If you play an instrument, you write songs. That’s the belief emerging singer-songwriter Grace Sanders has held since she was a pre-teen, and one that’s led her to a recent surge in success. 23-year-old Sanders is among the bevy of emerging pop/folk/rock/jazz influenced female artists coming out of Perth’s on point indie scene right now; her catchy hooks and witty lyrics, though, unique to her. While she’s come a long way since her humble beginnings putting songs on Youtube (before it was a thing) for her friends, the general thread in Sanders’ musical life is clear: it’s self-defined.
Grace, you were actually born in Melbourne. When you moved here, what part of Perth did your family live in?
North Perth. It was called Waugh Street – I think it was number 48. It was on a slant. It’s a very Italian area, all our neighbours were like old Italian couples with grape vines and they would baby sit us sometimes and give us vegetables and fruit from their yards.
That’s a very Perth upbringing.
It’s super Perth. Sunny days in the backyard talking to the Italian people next door. I love that pocket of Perth. It’s a bit bougier around here – too bougie for my liking really. It lacks character, sometimes, the richer people get. The walls get higher. People stop talking to each other. We’re the only students on this street and it’s so funny, driving down in my beaten up Corolla. The prayer flags and the macramé planters really give us away, too.
You grew up in a house with a big family – lots of kids. Was that crazy?
Yeah, it was. But I didn’t really know anything else. We all moved in together when I was eight, and before that I had three and then four siblings. When my parents separated, it exploded to having nine of us in the house at mum’s place and six at dad’s. I became accustomed. It wasn’t until I started dating David and brought him around for family dinners that it occurred to me, like: “Oh, this is really different to your family dinners, huh?”.
I was kind of in this weird age gap where the next one down from me was seven years younger and the next one up was three years older. So growing up I struggled between not being able to be friends with the older kids and not wanting to hang out with the younger kids. I think that’s where my song writing came from. I was forced to observe a bit more. I was a bit isolated all the time, but within this crazy environment and with all these people around.
When did you start writing music?
I started writing the day after my first piano lesson. I always liked music – my mum tells stories about when I was in her womb, she’d go to a concert or listen to music and I’d be kicking along with the rhythm. So they put me into piano lessons around age five, and as soon as I had my first lesson I decided to write a song for my piano teacher. There were no lyrics. I didn’t start writing lyrics until a year or two later. And even then, I never told anyone about my lyrics. I still remember the first song I wrote. It just seemed to me, if you could play an instrument, you write songs. To this day I don’t really do covers because, I mean, someone’s done that. And I love that. But the whole point for me is to make something new.

[Items from a dataset]

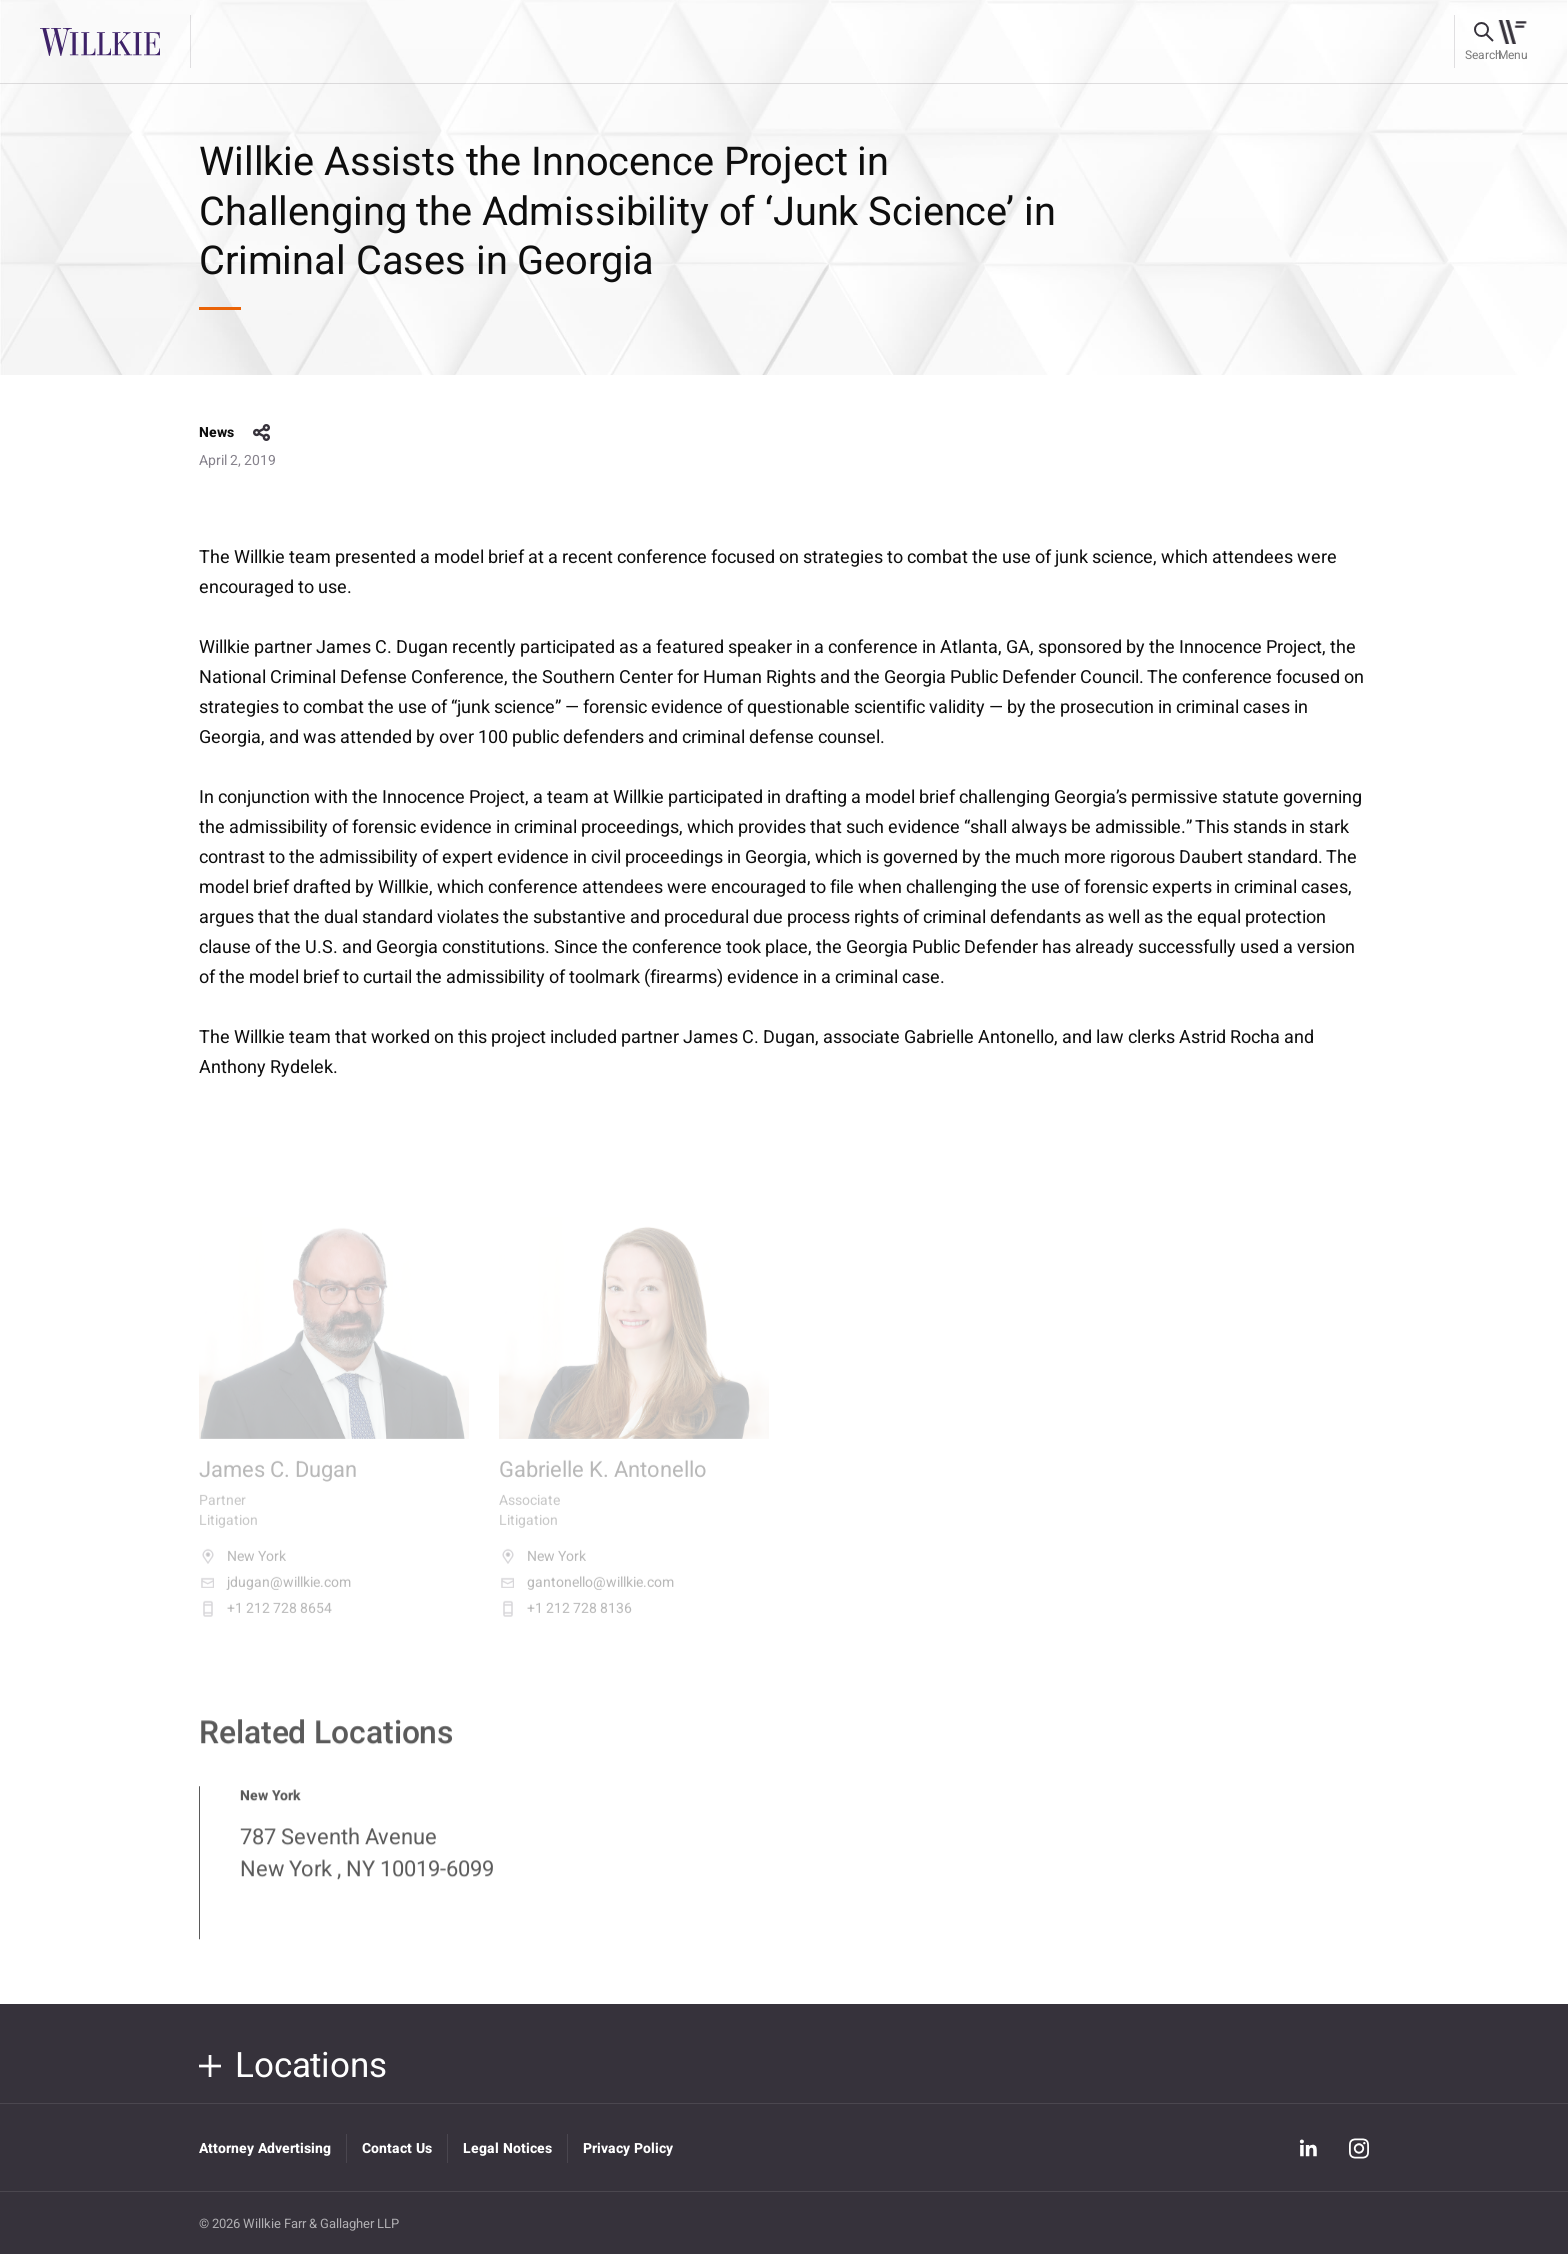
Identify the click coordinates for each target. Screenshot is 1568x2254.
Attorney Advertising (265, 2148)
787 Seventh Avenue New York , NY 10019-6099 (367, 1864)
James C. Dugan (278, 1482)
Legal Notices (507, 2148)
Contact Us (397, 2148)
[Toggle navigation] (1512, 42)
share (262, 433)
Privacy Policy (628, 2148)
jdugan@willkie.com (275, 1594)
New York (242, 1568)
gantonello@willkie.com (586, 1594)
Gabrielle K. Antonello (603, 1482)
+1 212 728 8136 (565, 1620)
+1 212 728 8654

_INSTRUCTIONS FOR THE TASK_: Continue the interview with Grace Sanders from the point where it stops. The items are not needed for this.

_THE REPLY_:
The first song I ever wrote lyrics to, I was ten years old. It went like…
“There’s a fire burning and no one’s about,
There’s a Christmas tree with no presents around,
Wo-oh, woah!
What happened here?
I hate to say it but, I can’t find a doorway out,
I’m looking up, I’m looking down.
Wo-oh, woah!
What happened here?”
I was just copying Bernard Fanning.
He was one of your musical idols at the time?
Yeah. Missy Higgins, Bernard Fanning, Avril Lavigne – those sort of singer songwriters. Paul Kelly – and, that guy who sings “So Beautiful”? Pete Murray. I liked how they sang with an acoustic guitar. That was my early style.
Wo-oh, woah! Laughs.
Then you started a YouTube channel, right? That’s pretty early adoption.
Yeah. YouTube at the time wasn’t big yet. People were watching, but this was over a decade ago. The biggest videos had about a million views on them. But I got it because when I was 13, I finally got the confidence up to share my music. I did guitar lessons for a brief period, to learn basic chords, and then I taught myself after. Naturally, once I had a new instrument to write on, I moved to that. I found my strength. I liked writing with the guitar. I started showing my songs to my mates at lunchtime at school.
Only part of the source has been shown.